Privacy Times editor Evan Hendricks didn’t buy CardSystems’ pleas: “Some companies won’t have added security unless they're forced to” by law, which at minimum should require companies to encrypt customer data for which they have no immediate need. Hendricks said those claiming credit card transaction data aren’t as useful to thieves as SSNs underestimate the craftiness of hackers, who have been known to create SSNs in part from stolen credit card data.
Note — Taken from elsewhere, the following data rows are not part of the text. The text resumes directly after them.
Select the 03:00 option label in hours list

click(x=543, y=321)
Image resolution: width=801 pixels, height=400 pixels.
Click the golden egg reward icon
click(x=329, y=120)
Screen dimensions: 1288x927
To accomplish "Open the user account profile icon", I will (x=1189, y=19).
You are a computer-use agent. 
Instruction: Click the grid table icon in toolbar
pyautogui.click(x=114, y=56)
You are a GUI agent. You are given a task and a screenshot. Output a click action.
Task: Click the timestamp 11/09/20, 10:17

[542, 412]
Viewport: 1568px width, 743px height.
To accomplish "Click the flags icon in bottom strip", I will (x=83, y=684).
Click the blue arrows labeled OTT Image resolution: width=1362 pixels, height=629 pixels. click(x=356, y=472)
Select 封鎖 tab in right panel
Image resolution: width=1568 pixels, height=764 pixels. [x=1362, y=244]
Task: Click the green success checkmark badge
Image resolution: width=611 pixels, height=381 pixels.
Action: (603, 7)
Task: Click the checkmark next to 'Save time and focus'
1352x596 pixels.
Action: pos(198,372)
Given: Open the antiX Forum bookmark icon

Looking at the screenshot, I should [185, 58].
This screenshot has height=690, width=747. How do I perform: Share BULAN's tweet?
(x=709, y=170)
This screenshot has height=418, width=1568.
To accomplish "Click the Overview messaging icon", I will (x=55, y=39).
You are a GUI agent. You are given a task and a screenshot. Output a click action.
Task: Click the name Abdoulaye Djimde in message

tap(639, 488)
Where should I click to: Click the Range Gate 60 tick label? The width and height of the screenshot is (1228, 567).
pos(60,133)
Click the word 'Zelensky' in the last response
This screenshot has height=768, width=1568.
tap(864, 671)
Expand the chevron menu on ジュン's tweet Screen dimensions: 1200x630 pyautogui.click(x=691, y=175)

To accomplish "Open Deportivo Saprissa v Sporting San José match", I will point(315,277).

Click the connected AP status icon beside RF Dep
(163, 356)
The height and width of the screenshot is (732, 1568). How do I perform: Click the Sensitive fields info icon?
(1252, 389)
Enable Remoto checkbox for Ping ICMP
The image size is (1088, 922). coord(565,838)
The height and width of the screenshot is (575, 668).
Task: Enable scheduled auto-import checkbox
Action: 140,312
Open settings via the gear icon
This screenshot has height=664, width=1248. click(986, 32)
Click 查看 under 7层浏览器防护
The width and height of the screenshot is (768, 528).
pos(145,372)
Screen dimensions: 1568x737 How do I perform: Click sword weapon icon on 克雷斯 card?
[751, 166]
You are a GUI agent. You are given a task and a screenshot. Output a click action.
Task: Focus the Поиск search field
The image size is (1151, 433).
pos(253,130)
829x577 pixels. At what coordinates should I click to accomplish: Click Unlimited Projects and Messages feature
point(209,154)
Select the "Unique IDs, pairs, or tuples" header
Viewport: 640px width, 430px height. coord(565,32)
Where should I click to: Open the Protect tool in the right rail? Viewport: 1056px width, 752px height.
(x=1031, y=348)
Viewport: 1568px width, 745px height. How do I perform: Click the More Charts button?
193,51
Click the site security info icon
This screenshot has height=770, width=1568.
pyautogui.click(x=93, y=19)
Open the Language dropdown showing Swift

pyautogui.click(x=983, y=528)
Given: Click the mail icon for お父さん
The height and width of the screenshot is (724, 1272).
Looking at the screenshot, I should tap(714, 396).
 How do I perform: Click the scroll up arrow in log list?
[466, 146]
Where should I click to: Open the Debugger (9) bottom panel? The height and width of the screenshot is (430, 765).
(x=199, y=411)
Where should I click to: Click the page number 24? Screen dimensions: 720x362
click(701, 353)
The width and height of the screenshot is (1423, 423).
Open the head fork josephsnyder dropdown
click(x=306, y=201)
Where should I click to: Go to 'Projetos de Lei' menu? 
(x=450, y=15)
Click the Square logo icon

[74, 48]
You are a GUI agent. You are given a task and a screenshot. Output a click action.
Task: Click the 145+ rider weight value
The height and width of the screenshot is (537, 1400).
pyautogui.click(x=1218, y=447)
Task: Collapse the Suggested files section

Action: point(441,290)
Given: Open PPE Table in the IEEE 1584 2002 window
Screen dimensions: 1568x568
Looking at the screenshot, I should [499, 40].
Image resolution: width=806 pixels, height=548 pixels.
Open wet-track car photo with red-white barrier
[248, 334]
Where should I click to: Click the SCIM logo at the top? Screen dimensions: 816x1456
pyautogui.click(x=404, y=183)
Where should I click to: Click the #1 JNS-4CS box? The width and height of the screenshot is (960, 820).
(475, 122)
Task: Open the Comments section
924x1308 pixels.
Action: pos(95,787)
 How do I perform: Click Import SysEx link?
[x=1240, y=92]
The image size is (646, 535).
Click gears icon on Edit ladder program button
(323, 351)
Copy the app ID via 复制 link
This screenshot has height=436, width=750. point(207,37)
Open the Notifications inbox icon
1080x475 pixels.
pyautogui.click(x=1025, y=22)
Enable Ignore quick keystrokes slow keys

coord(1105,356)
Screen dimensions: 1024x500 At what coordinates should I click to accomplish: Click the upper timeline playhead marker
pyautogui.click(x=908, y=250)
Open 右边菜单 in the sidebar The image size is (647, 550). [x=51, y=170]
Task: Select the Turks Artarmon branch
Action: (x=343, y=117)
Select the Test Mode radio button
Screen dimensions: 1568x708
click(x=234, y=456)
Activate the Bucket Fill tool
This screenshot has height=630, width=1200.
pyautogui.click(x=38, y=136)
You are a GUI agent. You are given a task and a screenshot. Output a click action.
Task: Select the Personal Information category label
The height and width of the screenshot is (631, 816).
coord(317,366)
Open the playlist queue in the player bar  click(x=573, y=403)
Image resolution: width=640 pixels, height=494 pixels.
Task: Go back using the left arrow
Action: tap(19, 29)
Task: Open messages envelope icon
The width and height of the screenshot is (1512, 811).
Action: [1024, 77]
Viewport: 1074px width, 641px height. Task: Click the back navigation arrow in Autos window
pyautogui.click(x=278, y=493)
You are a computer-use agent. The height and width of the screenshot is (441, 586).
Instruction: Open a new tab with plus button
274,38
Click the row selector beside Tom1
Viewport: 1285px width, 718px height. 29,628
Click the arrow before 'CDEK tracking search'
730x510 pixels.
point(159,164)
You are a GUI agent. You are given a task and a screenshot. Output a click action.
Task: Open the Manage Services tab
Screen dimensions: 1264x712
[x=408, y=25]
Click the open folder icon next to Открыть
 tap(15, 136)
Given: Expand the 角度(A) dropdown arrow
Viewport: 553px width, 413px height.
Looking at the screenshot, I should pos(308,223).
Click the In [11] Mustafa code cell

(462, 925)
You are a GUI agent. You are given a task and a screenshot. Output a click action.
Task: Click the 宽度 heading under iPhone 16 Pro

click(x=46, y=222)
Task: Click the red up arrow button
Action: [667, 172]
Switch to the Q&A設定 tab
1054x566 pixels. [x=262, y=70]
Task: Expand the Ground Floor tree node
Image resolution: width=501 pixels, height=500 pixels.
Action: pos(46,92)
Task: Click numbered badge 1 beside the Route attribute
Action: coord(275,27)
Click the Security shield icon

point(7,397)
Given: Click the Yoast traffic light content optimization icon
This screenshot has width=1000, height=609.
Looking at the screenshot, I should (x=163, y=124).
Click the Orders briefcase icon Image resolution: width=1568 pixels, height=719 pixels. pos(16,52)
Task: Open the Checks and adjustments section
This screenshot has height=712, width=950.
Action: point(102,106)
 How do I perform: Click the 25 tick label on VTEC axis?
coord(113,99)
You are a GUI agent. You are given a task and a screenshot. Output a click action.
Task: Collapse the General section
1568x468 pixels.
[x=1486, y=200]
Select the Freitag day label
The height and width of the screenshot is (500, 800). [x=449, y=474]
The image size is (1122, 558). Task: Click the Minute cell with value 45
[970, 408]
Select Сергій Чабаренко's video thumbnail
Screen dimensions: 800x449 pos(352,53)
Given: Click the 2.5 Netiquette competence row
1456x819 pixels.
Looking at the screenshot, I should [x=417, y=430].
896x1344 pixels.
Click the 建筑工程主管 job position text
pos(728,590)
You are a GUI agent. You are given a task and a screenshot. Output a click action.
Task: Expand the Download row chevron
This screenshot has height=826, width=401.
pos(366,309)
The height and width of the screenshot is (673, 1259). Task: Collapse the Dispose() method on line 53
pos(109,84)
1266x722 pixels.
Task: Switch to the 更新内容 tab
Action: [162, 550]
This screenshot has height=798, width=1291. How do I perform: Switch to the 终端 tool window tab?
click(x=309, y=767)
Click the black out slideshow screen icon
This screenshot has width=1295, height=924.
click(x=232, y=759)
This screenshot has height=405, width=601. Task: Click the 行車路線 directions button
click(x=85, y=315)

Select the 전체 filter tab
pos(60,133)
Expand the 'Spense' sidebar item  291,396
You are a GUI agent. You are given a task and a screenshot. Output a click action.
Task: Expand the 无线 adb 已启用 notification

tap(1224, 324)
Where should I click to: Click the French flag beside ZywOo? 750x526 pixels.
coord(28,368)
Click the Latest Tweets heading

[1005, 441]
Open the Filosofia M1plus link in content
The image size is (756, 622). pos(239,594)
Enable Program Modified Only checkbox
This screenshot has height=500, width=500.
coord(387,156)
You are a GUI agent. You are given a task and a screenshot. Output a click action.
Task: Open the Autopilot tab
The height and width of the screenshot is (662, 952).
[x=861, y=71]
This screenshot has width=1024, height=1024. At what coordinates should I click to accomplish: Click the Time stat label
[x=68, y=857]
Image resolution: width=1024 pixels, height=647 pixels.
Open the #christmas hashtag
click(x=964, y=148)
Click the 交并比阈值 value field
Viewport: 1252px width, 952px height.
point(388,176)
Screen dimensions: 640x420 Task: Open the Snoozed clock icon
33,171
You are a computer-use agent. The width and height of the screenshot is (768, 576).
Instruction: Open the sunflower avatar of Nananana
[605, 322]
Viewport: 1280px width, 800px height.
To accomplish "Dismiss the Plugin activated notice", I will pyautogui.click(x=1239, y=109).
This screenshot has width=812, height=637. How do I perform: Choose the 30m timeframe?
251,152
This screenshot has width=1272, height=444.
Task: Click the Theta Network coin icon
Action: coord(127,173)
Auditors’ role in verifying 3rd party processors for card companies was on members’ minds. Subcommittee Chmn. Kelly (R-N.Y.) asked Steve Ruwe, Visa exec. vp-operations & risk management, how Cable & Wireless, the firm that initially audited CardSystems, got on the card company’s list of approved auditors. She noted Cable & Wireless was acquired by Savvis Communications last year after filing for Chapter 11 bankruptcy, and that some “discrepancies” in its auditing practices came up. Ruwe said Visa temporarily suspended its traffic with Savvis pending an inquiry. Kelly then asked if the auditing industry follows basic standards, receiving affirmation from witnesses, but then said each firm should go beyond an industry minimum with its own proprietary rules. Zyg Gorgol, American Express senior vp-fraud risk management, said Amex’s security standards are included in contracts with auditors, and consequences for failure to follow them “do have teeth.” Gutierrez praised Kelly’s queries, saying “our checks and balances are all out of whack.” He asked Ruwe to provide details of its auditing process in writing.

Rep. McHenry (R-N.C.) asked witnesses if market forces provide enough impetus for card companies and processors to make sure data are secure. They all said “yes,” but Perry added that a more accurate term would be “negative market force,” saying the hits breached companies have taken have exceeded any security gains by firms. Data broker Choicepoint said Wed. in 2nd quarter financials that its 145,000-customer breach cost $6 million (see separate story). Perry said he doubts continued high-profile breaches will convince every company’s executive leadership to improve security procedure. He said he knows security officers fighting with their executives to fund better security.